Comparison with Backprop

In the previous article, I forgot to mention that the backprop experiment uses Adam as the optimizer. I realized it’s somewhat unfair to compare the Marketplace approach with backprop because I was not only competing against backprop but also the Adam optimizer. The backprop algorithm is highly performant, and Adam enhances its power. I heard some people said that Adam is the optimizer on steroids, well, using steroid in a fight is obvious cheating, right? In contrast, the Marketplace algorithm simply applies a learning rate to the gradient direction, which is essentially equivalent to SGD. Therefore, it makes more sense to compare the Marketplace algorithm with backprop using SGD as the optimizer.

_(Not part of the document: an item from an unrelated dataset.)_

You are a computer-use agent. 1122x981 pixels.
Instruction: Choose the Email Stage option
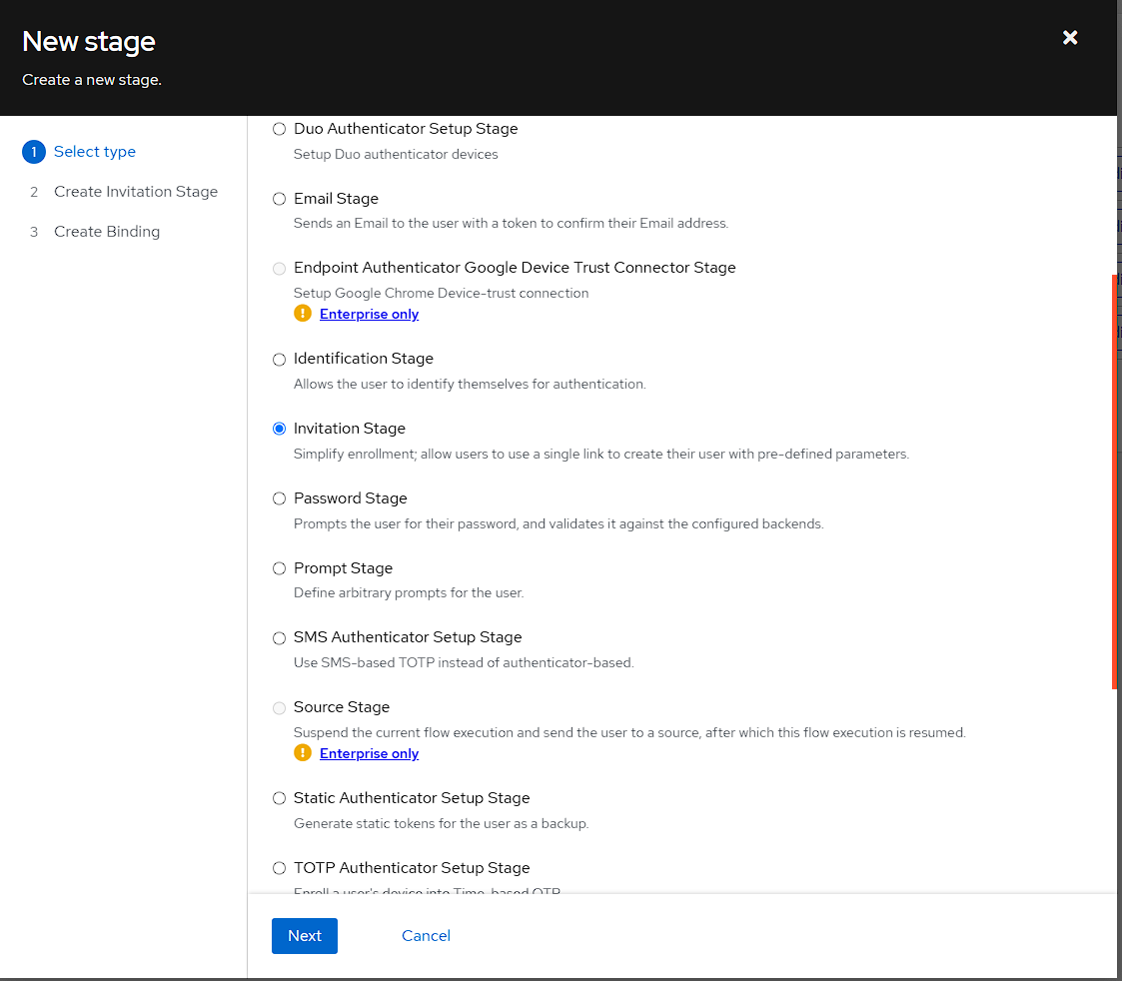[x=280, y=199]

Please note that in the previous article, we swapped the Batch Normalization layer for an Instance Normalization layer in the backprop algorithm. However, when running backprop with SGD as the optimizer, we reverted to the Batch Normalization layer because the Instance Normalization layer does not perform well with SGD for this particular model. For the Marketplace algorithm, we kept the Instance Normalization layer, as the Batch Normalization layer is less effective with this approach.

With a more level playing field, the results are much more exciting. I observed very similar performance between the Marketplace V2 algorithm and backprop with SGD as the optimizer. Here are the results:

A diagram with 50% smoothing showing the comparison of validation accuracy between the Marketplace V2, V1 algorithms, and backprop with SGD as the optimizer across different learning rates. The Marketplace V2 algorithm significantly outperforms the Marketplace V1 algorithm and backprop with SGD at a 1e-3 learning rate. It only falls behind backprop with SGD at 7e-3 and 3e-3 learning rates.

A diagram with 50% smoothing showing the comparison of validation accuracy between the Marketplace V2, V1 algorithms, and backprop with SGD as the optimizer across different learning rates. The Marketplace V2 algorithm significantly outperforms the Marketplace V1 algorithm and backprop with SGD at a 1e-3 learning rate. It only falls behind backprop with SGD at 7e-3 and 3e-3 learning rates.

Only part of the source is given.